## WHAT THE EXERCISE ASKS:
Can the data below be echoed back word for word?

## DATASET:

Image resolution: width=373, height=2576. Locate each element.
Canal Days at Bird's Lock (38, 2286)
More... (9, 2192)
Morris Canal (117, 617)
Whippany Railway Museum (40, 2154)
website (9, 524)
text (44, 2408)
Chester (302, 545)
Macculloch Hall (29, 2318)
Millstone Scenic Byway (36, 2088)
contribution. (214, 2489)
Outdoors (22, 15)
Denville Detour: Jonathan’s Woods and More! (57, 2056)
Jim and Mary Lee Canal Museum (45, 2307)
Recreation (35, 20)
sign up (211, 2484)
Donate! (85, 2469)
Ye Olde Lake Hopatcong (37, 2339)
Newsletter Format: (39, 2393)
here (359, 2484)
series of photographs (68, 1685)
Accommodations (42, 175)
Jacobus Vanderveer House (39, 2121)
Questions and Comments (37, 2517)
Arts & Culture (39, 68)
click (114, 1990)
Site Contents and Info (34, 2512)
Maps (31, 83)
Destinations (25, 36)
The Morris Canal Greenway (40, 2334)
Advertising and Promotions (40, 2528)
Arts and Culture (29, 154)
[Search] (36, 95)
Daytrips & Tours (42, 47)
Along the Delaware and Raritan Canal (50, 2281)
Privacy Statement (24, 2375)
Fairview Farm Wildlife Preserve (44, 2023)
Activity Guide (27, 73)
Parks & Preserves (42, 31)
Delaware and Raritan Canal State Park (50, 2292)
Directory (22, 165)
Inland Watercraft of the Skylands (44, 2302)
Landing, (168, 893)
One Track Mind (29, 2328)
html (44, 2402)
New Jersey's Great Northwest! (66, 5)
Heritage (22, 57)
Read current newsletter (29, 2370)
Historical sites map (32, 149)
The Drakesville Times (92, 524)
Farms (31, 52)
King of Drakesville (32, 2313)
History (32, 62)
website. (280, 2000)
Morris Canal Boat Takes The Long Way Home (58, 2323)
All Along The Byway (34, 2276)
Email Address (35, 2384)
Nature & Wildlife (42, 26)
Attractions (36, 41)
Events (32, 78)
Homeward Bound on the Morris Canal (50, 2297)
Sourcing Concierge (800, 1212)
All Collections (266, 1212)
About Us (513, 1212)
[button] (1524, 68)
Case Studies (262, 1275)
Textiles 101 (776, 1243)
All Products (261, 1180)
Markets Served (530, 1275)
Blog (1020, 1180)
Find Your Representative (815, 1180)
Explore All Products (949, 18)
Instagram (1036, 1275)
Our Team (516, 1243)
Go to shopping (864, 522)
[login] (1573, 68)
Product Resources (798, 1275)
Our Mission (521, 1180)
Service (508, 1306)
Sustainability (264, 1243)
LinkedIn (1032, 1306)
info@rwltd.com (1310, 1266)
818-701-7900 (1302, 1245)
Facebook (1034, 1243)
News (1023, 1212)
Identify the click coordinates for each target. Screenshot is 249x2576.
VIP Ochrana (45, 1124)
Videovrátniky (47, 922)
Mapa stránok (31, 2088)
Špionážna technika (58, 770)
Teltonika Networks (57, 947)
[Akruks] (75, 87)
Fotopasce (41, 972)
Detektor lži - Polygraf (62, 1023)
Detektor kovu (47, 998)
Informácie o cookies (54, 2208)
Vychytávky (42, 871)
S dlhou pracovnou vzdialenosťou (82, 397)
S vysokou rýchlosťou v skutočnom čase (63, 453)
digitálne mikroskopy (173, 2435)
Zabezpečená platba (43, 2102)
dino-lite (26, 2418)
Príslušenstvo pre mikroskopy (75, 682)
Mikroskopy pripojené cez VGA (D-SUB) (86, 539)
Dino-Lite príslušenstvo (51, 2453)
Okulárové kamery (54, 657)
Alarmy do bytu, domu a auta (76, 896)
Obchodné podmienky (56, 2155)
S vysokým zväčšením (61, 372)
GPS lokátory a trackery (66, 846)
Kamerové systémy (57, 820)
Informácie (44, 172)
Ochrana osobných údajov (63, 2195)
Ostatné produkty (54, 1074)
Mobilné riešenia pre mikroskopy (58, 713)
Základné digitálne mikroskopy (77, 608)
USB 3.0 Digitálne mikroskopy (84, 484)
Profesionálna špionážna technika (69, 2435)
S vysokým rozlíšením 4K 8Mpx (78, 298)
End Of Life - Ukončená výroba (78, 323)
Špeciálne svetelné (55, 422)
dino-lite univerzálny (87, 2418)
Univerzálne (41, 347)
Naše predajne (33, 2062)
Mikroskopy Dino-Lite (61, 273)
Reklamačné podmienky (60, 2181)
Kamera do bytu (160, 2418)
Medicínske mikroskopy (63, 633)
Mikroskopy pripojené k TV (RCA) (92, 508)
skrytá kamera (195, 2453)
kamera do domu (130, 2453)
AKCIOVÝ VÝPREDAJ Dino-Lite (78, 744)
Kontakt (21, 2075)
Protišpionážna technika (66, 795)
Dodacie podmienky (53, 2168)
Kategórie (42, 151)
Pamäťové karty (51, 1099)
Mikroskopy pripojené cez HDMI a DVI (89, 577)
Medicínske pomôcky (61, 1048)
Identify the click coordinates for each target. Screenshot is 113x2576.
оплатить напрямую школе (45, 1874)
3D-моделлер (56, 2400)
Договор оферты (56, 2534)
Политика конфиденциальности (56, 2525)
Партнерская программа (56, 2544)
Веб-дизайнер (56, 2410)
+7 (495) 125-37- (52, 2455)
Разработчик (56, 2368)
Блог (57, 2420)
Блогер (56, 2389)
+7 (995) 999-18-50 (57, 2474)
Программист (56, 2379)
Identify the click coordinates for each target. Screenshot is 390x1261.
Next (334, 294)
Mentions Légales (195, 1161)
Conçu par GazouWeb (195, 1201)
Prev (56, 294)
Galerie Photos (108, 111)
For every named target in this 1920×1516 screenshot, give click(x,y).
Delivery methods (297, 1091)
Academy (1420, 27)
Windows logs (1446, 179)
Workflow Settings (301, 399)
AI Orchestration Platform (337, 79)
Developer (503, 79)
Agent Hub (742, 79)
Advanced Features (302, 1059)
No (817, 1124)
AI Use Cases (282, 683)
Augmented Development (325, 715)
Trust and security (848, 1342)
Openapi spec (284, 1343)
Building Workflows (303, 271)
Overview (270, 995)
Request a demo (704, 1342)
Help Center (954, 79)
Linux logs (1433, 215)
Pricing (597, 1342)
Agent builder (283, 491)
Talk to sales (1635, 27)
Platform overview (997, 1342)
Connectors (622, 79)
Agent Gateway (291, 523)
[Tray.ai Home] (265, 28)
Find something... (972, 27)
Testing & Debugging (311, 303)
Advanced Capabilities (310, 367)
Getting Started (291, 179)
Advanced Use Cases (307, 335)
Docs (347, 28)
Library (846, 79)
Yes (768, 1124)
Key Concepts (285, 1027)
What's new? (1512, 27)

## ANSWER:
Image resolution: width=373, height=2576. Locate each element.
Canal Days at Bird's Lock (38, 2286)
More... (9, 2192)
Morris Canal (117, 617)
Whippany Railway Museum (40, 2154)
website (9, 524)
text (44, 2408)
Chester (302, 545)
Macculloch Hall (29, 2318)
Millstone Scenic Byway (36, 2088)
contribution. (214, 2489)
Outdoors (22, 15)
Denville Detour: Jonathan’s Woods and More! (57, 2056)
Jim and Mary Lee Canal Museum (45, 2307)
Recreation (35, 20)
sign up (211, 2484)
Donate! (85, 2469)
Ye Olde Lake Hopatcong (37, 2339)
Newsletter Format: (39, 2393)
here (359, 2484)
series of photographs (68, 1685)
Accommodations (42, 175)
Jacobus Vanderveer House (39, 2121)
Questions and Comments (37, 2517)
Arts & Culture (39, 68)
click (114, 1990)
Site Contents and Info (34, 2512)
Maps (31, 83)
Destinations (25, 36)
The Morris Canal Greenway (40, 2334)
Advertising and Promotions (40, 2528)
Arts and Culture (29, 154)
[Search] (36, 95)
Daytrips & Tours (42, 47)
Along the Delaware and Raritan Canal (50, 2281)
Privacy Statement (24, 2375)
Fairview Farm Wildlife Preserve (44, 2023)
Activity Guide (27, 73)
Parks & Preserves (42, 31)
Delaware and Raritan Canal State Park (50, 2292)
Directory (22, 165)
Inland Watercraft of the Skylands (44, 2302)
Landing, (168, 893)
One Track Mind (29, 2328)
html (44, 2402)
New Jersey's Great Northwest! (66, 5)
Heritage (22, 57)
Read current newsletter (29, 2370)
Historical sites map (32, 149)
The Drakesville Times (92, 524)
Farms (31, 52)
King of Drakesville (32, 2313)
History (32, 62)
website. (280, 2000)
Morris Canal Boat Takes The Long Way Home (58, 2323)
All Along The Byway (34, 2276)
Email Address (35, 2384)
Nature & Wildlife (42, 26)
Attractions (36, 41)
Events (32, 78)
Homeward Bound on the Morris Canal (50, 2297)
Sourcing Concierge (800, 1212)
All Collections (266, 1212)
About Us (513, 1212)
[button] (1524, 68)
Case Studies (262, 1275)
Textiles 101 (776, 1243)
All Products (261, 1180)
Markets Served (530, 1275)
Blog (1020, 1180)
Find Your Representative (815, 1180)
Explore All Products (949, 18)
Instagram (1036, 1275)
Our Team (516, 1243)
Go to shopping (864, 522)
[login] (1573, 68)
Product Resources (798, 1275)
Our Mission (521, 1180)
Service (508, 1306)
Sustainability (264, 1243)
LinkedIn (1032, 1306)
info@rwltd.com (1310, 1266)
818-701-7900 (1302, 1245)
Facebook (1034, 1243)
News (1023, 1212)
Identify the click coordinates for each target. Screenshot is 249x2576.
VIP Ochrana (45, 1124)
Videovrátniky (47, 922)
Mapa stránok (31, 2088)
Špionážna technika (58, 770)
Teltonika Networks (57, 947)
[Akruks] (75, 87)
Fotopasce (41, 972)
Detektor lži - Polygraf (62, 1023)
Detektor kovu (47, 998)
Informácie o cookies (54, 2208)
Vychytávky (42, 871)
S dlhou pracovnou vzdialenosťou (82, 397)
S vysokou rýchlosťou v skutočnom čase (63, 453)
digitálne mikroskopy (173, 2435)
Zabezpečená platba (43, 2102)
dino-lite (26, 2418)
Príslušenstvo pre mikroskopy (75, 682)
Mikroskopy pripojené cez VGA (D-SUB) (86, 539)
Dino-Lite príslušenstvo (51, 2453)
Okulárové kamery (54, 657)
Alarmy do bytu, domu a auta (76, 896)
Obchodné podmienky (56, 2155)
S vysokým zväčšením (61, 372)
GPS lokátory a trackery (66, 846)
Kamerové systémy (57, 820)
Informácie (44, 172)
Ochrana osobných údajov (63, 2195)
Ostatné produkty (54, 1074)
Mobilné riešenia pre mikroskopy (58, 713)
Základné digitálne mikroskopy (77, 608)
USB 3.0 Digitálne mikroskopy (84, 484)
Profesionálna špionážna technika (69, 2435)
S vysokým rozlíšením 4K 8Mpx (78, 298)
End Of Life - Ukončená výroba (78, 323)
Špeciálne svetelné (55, 422)
dino-lite univerzálny (87, 2418)
Univerzálne (41, 347)
Naše predajne (33, 2062)
Mikroskopy Dino-Lite (61, 273)
Reklamačné podmienky (60, 2181)
Kamera do bytu (160, 2418)
Medicínske mikroskopy (63, 633)
Mikroskopy pripojené k TV (RCA) (92, 508)
skrytá kamera (195, 2453)
kamera do domu (130, 2453)
AKCIOVÝ VÝPREDAJ Dino-Lite (78, 744)
Kontakt (21, 2075)
Protišpionážna technika (66, 795)
Dodacie podmienky (53, 2168)
Kategórie (42, 151)
Pamäťové karty (51, 1099)
Mikroskopy pripojené cez HDMI a DVI (89, 577)
Medicínske pomôcky (61, 1048)
Identify the click coordinates for each target. Screenshot is 113x2576.
оплатить напрямую школе (45, 1874)
3D-моделлер (56, 2400)
Договор оферты (56, 2534)
Политика конфиденциальности (56, 2525)
Партнерская программа (56, 2544)
Веб-дизайнер (56, 2410)
+7 (495) 125-37- (52, 2455)
Разработчик (56, 2368)
Блог (57, 2420)
Блогер (56, 2389)
+7 (995) 999-18-50 (57, 2474)
Программист (56, 2379)
Identify the click coordinates for each target. Screenshot is 390x1261.
Next (334, 294)
Mentions Légales (195, 1161)
Conçu par GazouWeb (195, 1201)
Prev (56, 294)
Galerie Photos (108, 111)
For every named target in this 1920×1516 screenshot, give click(x,y).
Delivery methods (297, 1091)
Academy (1420, 27)
Windows logs (1446, 179)
Workflow Settings (301, 399)
AI Orchestration Platform (337, 79)
Developer (503, 79)
Agent Hub (742, 79)
Advanced Features (302, 1059)
No (817, 1124)
AI Use Cases (282, 683)
Augmented Development (325, 715)
Trust and security (848, 1342)
Openapi spec (284, 1343)
Building Workflows (303, 271)
Overview (270, 995)
Request a demo (704, 1342)
Help Center (954, 79)
Linux logs (1433, 215)
Pricing (597, 1342)
Agent builder (283, 491)
Talk to sales (1635, 27)
Platform overview (997, 1342)
Connectors (622, 79)
Agent Gateway (291, 523)
[Tray.ai Home] (265, 28)
Find something... (972, 27)
Testing & Debugging (311, 303)
Advanced Capabilities (310, 367)
Getting Started (291, 179)
Advanced Use Cases (307, 335)
Docs (347, 28)
Library (846, 79)
Yes (768, 1124)
Key Concepts (285, 1027)
What's new? (1512, 27)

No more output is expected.